### DATA TO USE

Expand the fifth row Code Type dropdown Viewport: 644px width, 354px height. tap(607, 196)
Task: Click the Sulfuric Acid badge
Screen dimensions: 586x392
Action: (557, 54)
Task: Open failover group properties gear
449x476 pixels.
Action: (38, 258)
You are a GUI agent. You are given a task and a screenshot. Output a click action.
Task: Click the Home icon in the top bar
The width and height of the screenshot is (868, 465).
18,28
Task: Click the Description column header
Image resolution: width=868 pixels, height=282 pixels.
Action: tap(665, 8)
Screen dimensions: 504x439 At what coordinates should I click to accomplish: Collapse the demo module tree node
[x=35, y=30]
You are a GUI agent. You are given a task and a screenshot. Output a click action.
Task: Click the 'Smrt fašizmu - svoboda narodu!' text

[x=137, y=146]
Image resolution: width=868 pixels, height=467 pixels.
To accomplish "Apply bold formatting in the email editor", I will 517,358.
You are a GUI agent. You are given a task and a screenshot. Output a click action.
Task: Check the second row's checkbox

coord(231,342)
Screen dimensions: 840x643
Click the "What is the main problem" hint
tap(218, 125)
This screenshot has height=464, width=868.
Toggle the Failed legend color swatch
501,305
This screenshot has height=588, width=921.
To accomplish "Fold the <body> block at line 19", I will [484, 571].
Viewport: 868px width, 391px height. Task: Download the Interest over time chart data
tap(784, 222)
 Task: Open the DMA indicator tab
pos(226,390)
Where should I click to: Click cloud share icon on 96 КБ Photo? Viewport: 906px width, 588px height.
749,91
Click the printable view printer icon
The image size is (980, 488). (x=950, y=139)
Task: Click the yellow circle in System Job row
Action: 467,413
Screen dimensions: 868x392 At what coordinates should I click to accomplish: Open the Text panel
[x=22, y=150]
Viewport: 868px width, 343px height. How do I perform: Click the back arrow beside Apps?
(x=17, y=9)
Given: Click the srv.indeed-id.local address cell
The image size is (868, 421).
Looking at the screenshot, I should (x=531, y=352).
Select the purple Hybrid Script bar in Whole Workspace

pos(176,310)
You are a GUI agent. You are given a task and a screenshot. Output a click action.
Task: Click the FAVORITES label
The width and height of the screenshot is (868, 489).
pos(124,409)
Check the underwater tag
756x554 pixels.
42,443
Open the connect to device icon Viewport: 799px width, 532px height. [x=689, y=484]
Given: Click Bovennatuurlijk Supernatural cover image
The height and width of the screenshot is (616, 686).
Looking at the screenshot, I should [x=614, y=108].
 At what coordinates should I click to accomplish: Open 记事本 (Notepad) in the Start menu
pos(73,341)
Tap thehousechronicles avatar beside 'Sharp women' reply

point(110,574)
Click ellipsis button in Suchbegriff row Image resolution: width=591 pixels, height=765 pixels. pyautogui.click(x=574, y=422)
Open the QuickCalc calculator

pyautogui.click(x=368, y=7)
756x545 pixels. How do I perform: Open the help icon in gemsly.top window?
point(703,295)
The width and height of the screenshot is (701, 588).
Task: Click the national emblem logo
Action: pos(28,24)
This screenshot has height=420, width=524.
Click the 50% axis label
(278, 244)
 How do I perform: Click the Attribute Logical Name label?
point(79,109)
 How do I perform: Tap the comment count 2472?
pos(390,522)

### ABOUT THIS TASK
Each of the entries above should be written out again exactly.

### THE ANSWER
Expand the fifth row Code Type dropdown Viewport: 644px width, 354px height. tap(607, 196)
Task: Click the Sulfuric Acid badge
Screen dimensions: 586x392
Action: (557, 54)
Task: Open failover group properties gear
449x476 pixels.
Action: (38, 258)
You are a GUI agent. You are given a task and a screenshot. Output a click action.
Task: Click the Home icon in the top bar
The width and height of the screenshot is (868, 465).
18,28
Task: Click the Description column header
Image resolution: width=868 pixels, height=282 pixels.
Action: tap(665, 8)
Screen dimensions: 504x439 At what coordinates should I click to accomplish: Collapse the demo module tree node
[x=35, y=30]
You are a GUI agent. You are given a task and a screenshot. Output a click action.
Task: Click the 'Smrt fašizmu - svoboda narodu!' text

[x=137, y=146]
Image resolution: width=868 pixels, height=467 pixels.
To accomplish "Apply bold formatting in the email editor", I will 517,358.
You are a GUI agent. You are given a task and a screenshot. Output a click action.
Task: Check the second row's checkbox

coord(231,342)
Screen dimensions: 840x643
Click the "What is the main problem" hint
tap(218, 125)
This screenshot has height=464, width=868.
Toggle the Failed legend color swatch
501,305
This screenshot has height=588, width=921.
To accomplish "Fold the <body> block at line 19", I will [484, 571].
Viewport: 868px width, 391px height. Task: Download the Interest over time chart data
tap(784, 222)
 Task: Open the DMA indicator tab
pos(226,390)
Where should I click to: Click cloud share icon on 96 КБ Photo? Viewport: 906px width, 588px height.
749,91
Click the printable view printer icon
The image size is (980, 488). (x=950, y=139)
Task: Click the yellow circle in System Job row
Action: 467,413
Screen dimensions: 868x392 At what coordinates should I click to accomplish: Open the Text panel
[x=22, y=150]
Viewport: 868px width, 343px height. How do I perform: Click the back arrow beside Apps?
(x=17, y=9)
Given: Click the srv.indeed-id.local address cell
The image size is (868, 421).
Looking at the screenshot, I should (x=531, y=352).
Select the purple Hybrid Script bar in Whole Workspace

pos(176,310)
You are a GUI agent. You are given a task and a screenshot. Output a click action.
Task: Click the FAVORITES label
The width and height of the screenshot is (868, 489).
pos(124,409)
Check the underwater tag
756x554 pixels.
42,443
Open the connect to device icon Viewport: 799px width, 532px height. [x=689, y=484]
Given: Click Bovennatuurlijk Supernatural cover image
The height and width of the screenshot is (616, 686).
Looking at the screenshot, I should [x=614, y=108].
 At what coordinates should I click to accomplish: Open 记事本 (Notepad) in the Start menu
pos(73,341)
Tap thehousechronicles avatar beside 'Sharp women' reply

point(110,574)
Click ellipsis button in Suchbegriff row Image resolution: width=591 pixels, height=765 pixels. pyautogui.click(x=574, y=422)
Open the QuickCalc calculator

pyautogui.click(x=368, y=7)
756x545 pixels. How do I perform: Open the help icon in gemsly.top window?
point(703,295)
The width and height of the screenshot is (701, 588).
Task: Click the national emblem logo
Action: pos(28,24)
This screenshot has height=420, width=524.
Click the 50% axis label
(278, 244)
 How do I perform: Click the Attribute Logical Name label?
point(79,109)
 How do I perform: Tap the comment count 2472?
pos(390,522)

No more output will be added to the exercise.